- _Action item_: From the entries below, copy exactly the lines from the one that contains "FAQ (151, 574)" through the one that contains "Testimonials (315, 544)", both included, and only those.

- _Supplied material_:
--

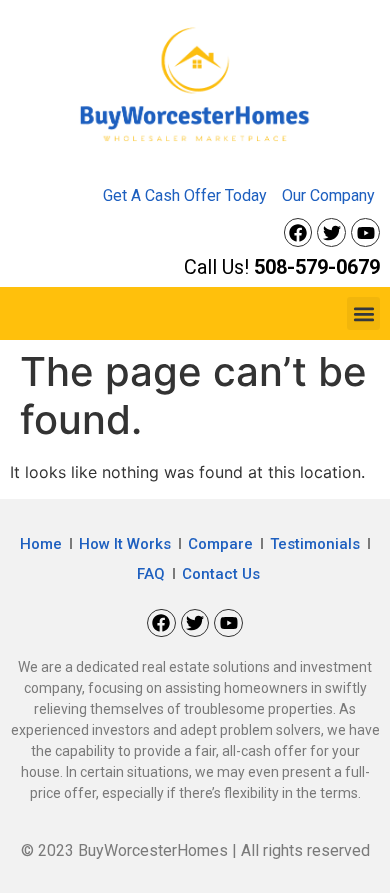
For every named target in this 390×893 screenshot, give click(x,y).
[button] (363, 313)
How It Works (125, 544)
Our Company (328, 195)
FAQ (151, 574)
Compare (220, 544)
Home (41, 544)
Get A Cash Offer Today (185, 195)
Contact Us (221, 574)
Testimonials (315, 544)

--

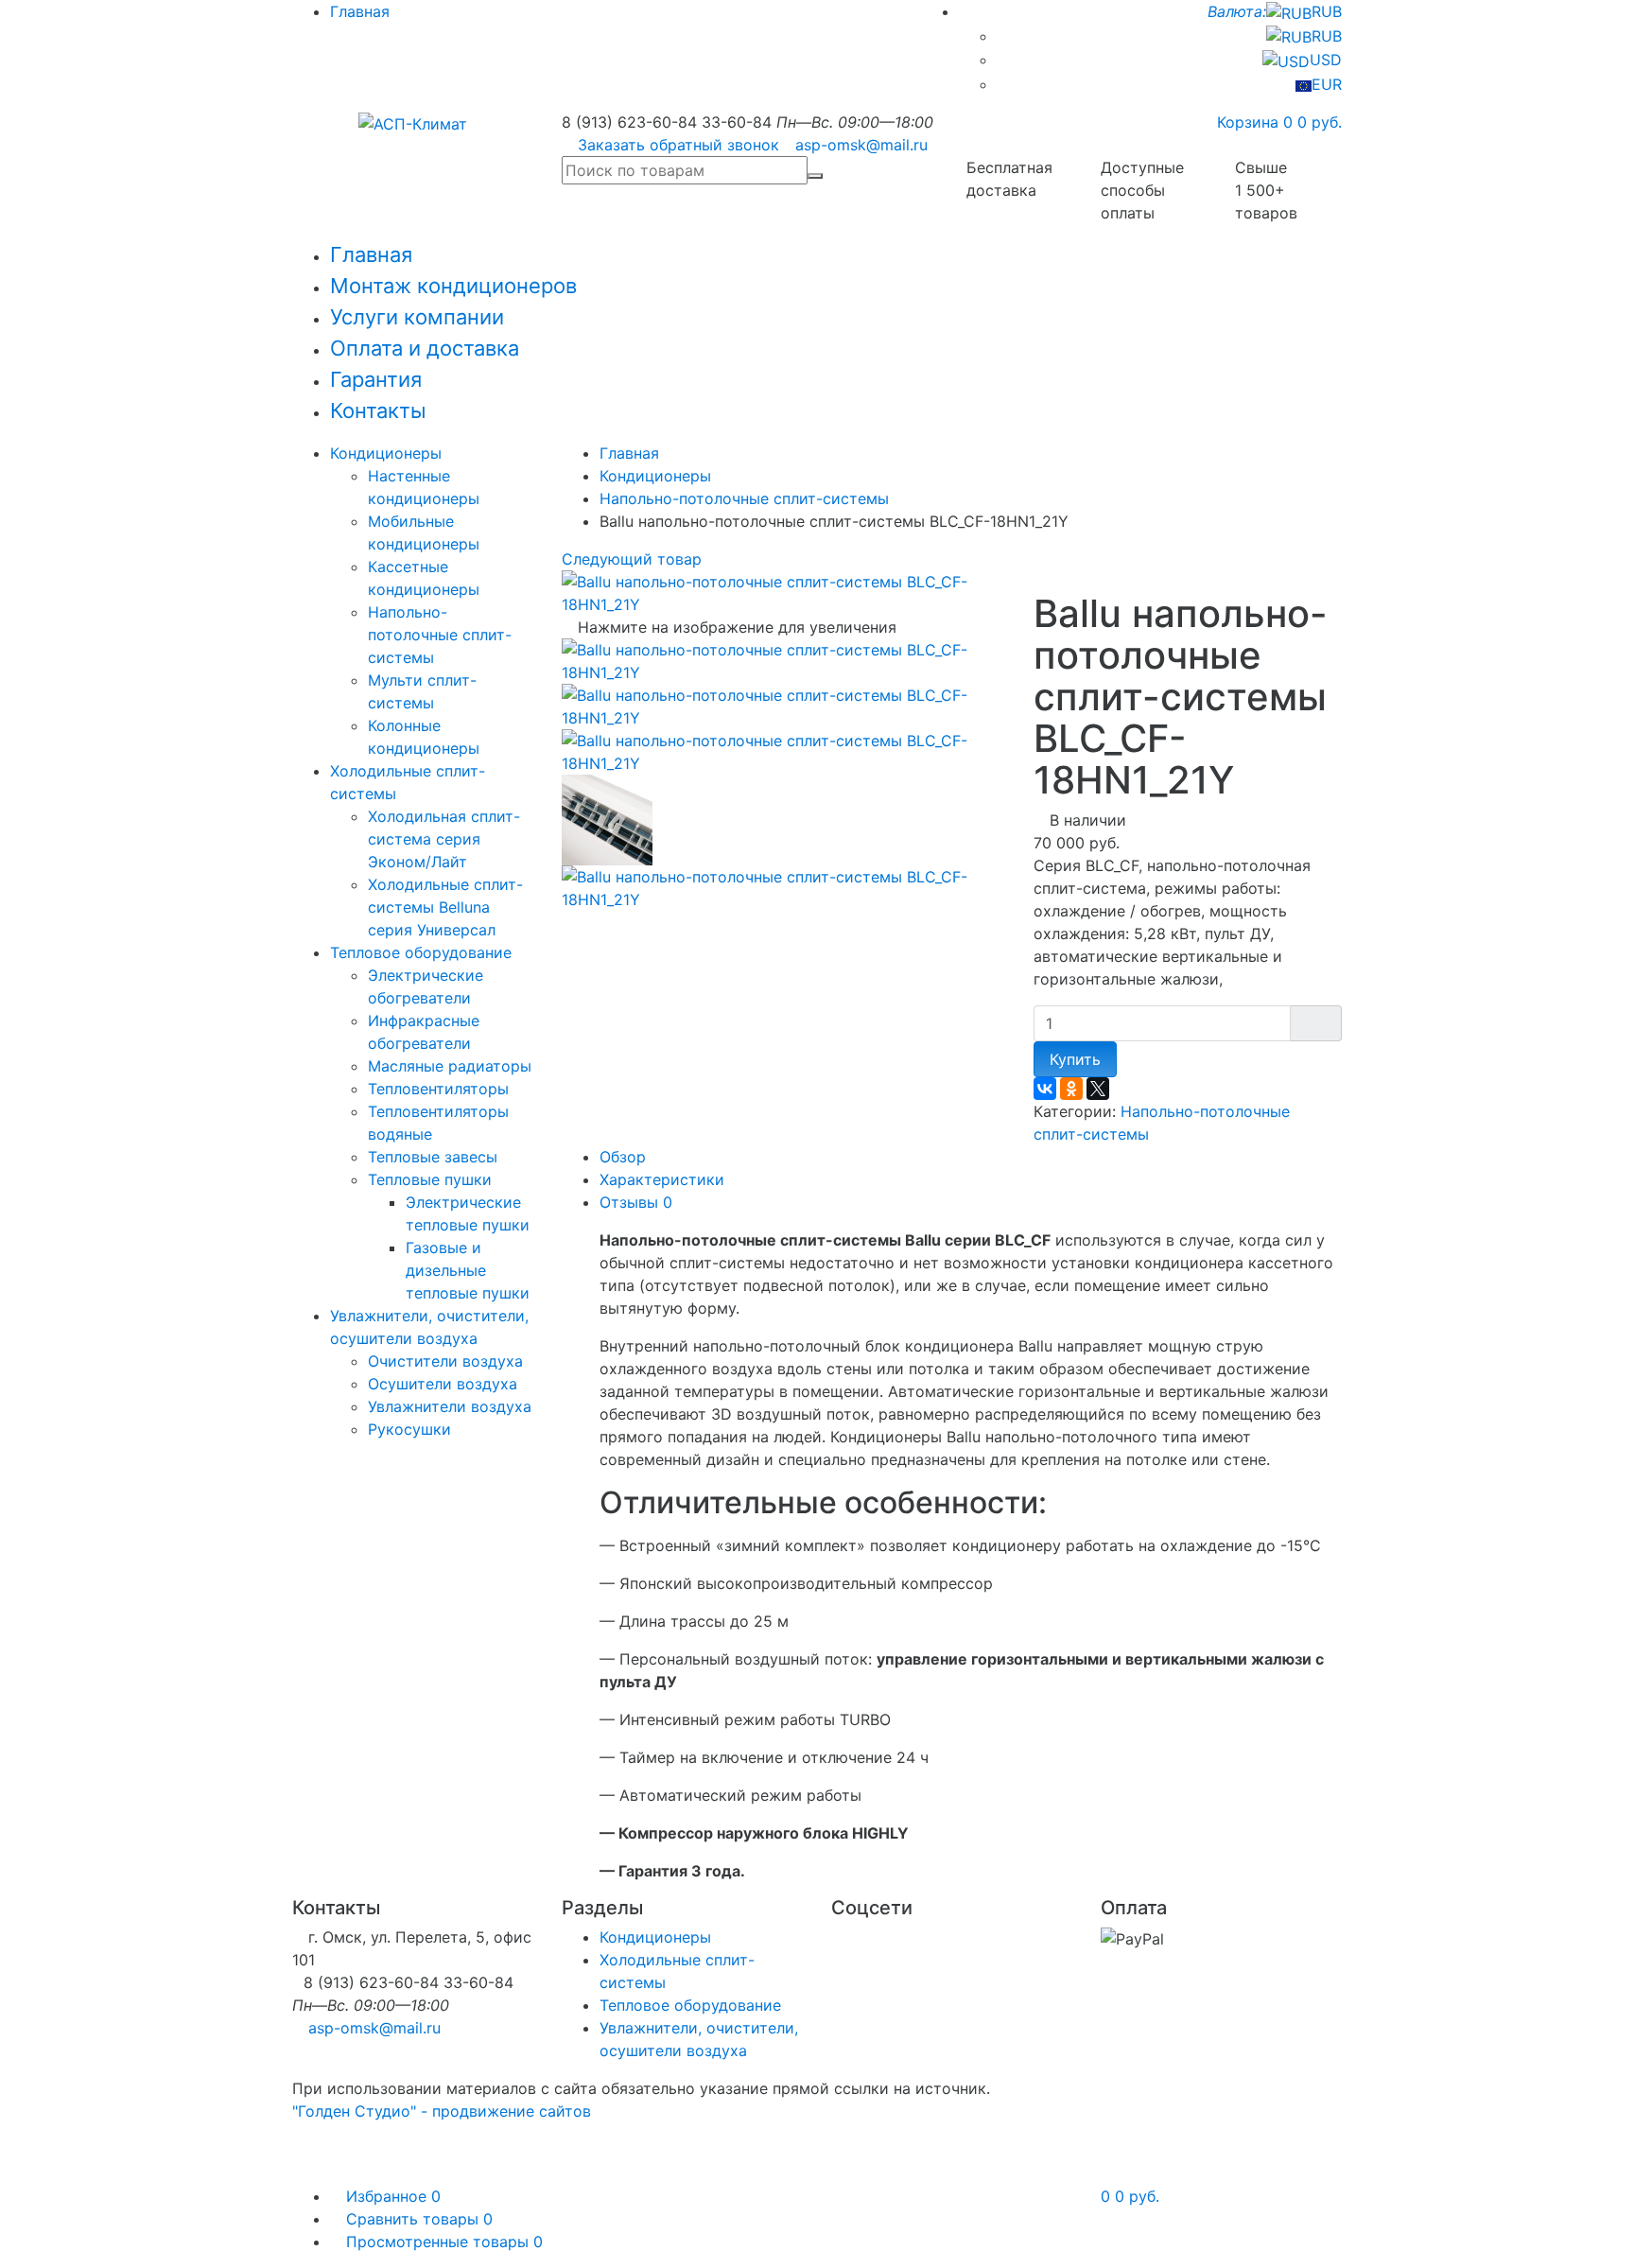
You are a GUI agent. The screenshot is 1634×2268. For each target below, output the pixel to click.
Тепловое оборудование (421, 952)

--

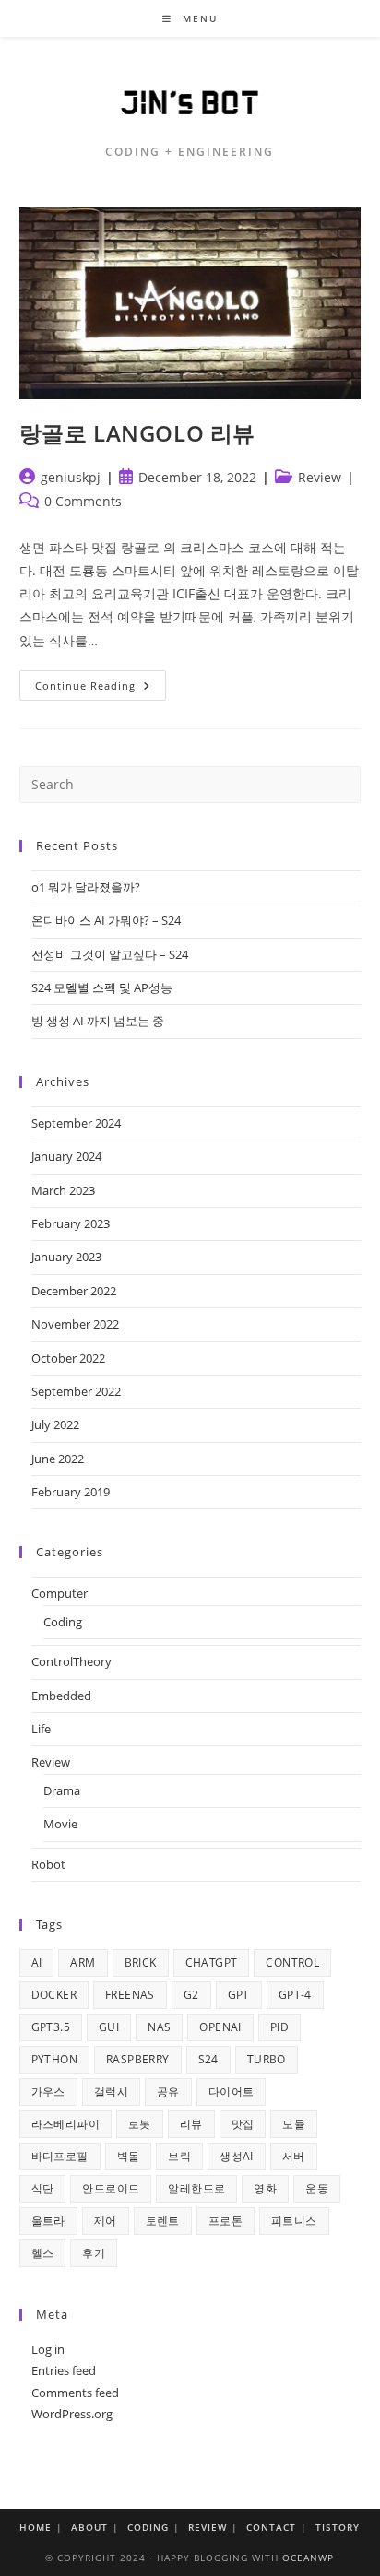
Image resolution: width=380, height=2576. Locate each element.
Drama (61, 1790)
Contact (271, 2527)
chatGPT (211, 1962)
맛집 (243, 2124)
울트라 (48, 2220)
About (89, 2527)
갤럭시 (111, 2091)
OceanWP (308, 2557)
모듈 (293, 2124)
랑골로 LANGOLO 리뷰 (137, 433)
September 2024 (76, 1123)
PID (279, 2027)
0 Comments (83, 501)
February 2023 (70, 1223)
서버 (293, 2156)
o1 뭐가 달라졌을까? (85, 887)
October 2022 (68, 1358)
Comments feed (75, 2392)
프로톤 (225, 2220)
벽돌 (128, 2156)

--

- _Exercise result_:
FAQ (151, 574)
Compare (220, 544)
Home (41, 544)
Get A Cash Offer Today (185, 195)
Contact Us (221, 574)
Testimonials (315, 544)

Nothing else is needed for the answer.